Party bookings and staff team building are also regular events which, in Marie’s experience, reveal that we become ‘scaredy cats’ with age.
She said: “Everybody and every workshop is different, I could have a nursery group who handle everything and then a reception group who are really nervous.
“Primary school children still want to hold everything, by the time they get to secondary school they have a fear instilled in them and with adults they don’t want to handle anything.”
Marie is a walking textbook of information on the animals she keeps.
“When I get a new animal I do all the research as children ask weird and wonderful questions,” said Marie. “The most popular one is ‘where’s the animal’s bum?’”
Asked if she can pick a favourite of her “work colleagues”, Marie says “all of them” but added: “sugar gliders are the cutest, ferrets the most playful, chickens the funniest.
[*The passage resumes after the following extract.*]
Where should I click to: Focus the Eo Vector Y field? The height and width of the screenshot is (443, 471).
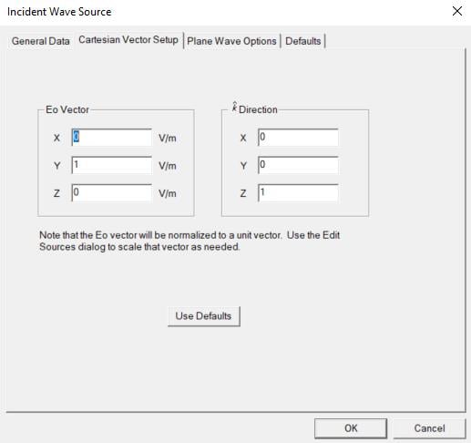pyautogui.click(x=112, y=165)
I’m still not keen on the scorpion even though he’s fascinating.”
Marie’s unusual animal facts
No headaches - Cockroaches can live for a week without their heads beause their brains are in their body
Inside out - Millipedes have their bones on the outside of their body.
Fuzzy fur - Rabbits have tails to confuse foxes. The contrast of tail colour to body fur can disorientate a fox in pursuit.
It’s like an oven in here - Chickens love to sunbathe
Neat storage space - Sugar gliders have pouches like kangaroos to carry their babies.